As abstenções em Pando na consulta deste 1 de junho é uma das maiores deste departamento e do país, pois nunca se viu uma cifra tão alta desde que a Corte Nacional Eleitoral (CNE) introduziu o sistema Sirena de controle do Padrão Eleitoral que automaticamente depura as pessoas que não participaram duma eleição anterior, seja por morte ou outra causa.

Beni


Em Beni, onde aparentemente a autonomia teve a maior porcentagem de respaldo, em 2006 se demonstrou um crescente rechaço aos estatutos, com 47,9%, entre o Não e a abstenção.

A abstenção em Beni, que foi de 35,38%, o equivalente a 47.445 pessoas das 134.483 habilitadas para emitir seu voto, e 17% de Não, que foi de 17.025 votos válidos na consulta, dão um resultado de rechaço ao estatuto beniano de 47,44%, o equivalente a 64.470 pessoas do total de inscritos na Corte Departamental (CDE) em Beni. Enquanto os votos pelo Sim alcançaram 78% dos votantes, o equivalente a 66.131 votos.

Tarija


Os resultados de boca de urna da rede ATB sobre a consulta deste domingo mostram, entre o Não e a abstenção, um rechaço ao estatuto tarijenho, promovido pela Prefeitura e cívicos desta região, de 47%, o equivalente a 81.386 pessoas de um total de 173.231 habilitados a votar.

Para esta consulta foram habilitados 173.231 cidadãos, dos quais só 106.827 pessoas participaram, abstendo-se de votar 60.342, o equivalente a 34,8%, segundo Ipsos, Apoyo, Opinión y Mercado.

Das 106.827 pessoas habilitadas, o Sim logrou 80,1%, o equivalente a 85.732 votos. O Não recebeu 19,7%, o equivalente a 21.044 votos, os brancos somaram 1.947 (1,7%) e os nulos 4.116 (3,7%).

Tomando em conta o Não de 21.044 votos e a abstenção de 60.342 eleitores como parâmetros se tem como resultado um total de 81.386 pessoas, o equivalente aos 47% que deram as costas ao estatuto tarijenho.

As organizações sociais trabalharam na campanha pela abstenção e pelo Não para demonstrar o rechaço ao estatuto tarijenho, por considerá-lo ilegal, inconstitucional, divisionista, fraudulento e discriminatório.

Nas povoações de Yacuiba, Villamontes e Bermejo a abstenção alcançou uma média de 45% como demonstração de rechaço e acatamento da instrutiva das organizações sociais que promoveram o absenteísmo.

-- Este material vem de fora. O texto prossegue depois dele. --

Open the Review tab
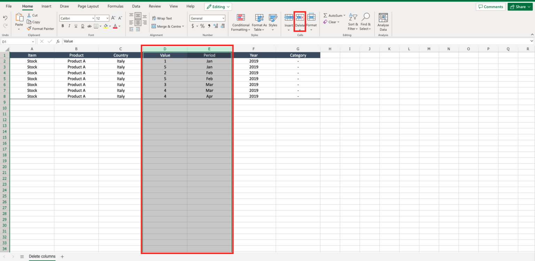155,6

O absenteísmo no município de Yacuiba (província Gran Chaco) foi 41,1%, em Bermejo (província Aniceto Arce) 47,8% e em Villamontes (provincia Gran Chaco) 43,3%, respectivamente.

Entretanto, a abstenção na cidade de Tarija chegou a 27,7%, cujos votos pelo Sim foi 82,2%, pelo Não 17,8%, brancos 1,1% e nulos 3,7%.

Em Tarija, os níveis de absenteísmo foram em 1985 de 13,75%, em 1989 de 16,49%, em 1993 de 19,17%, em 1997 de 26,18%, em 2002 de 28,45%, em 2005 de 15,90%, em 2006 de 17,02%.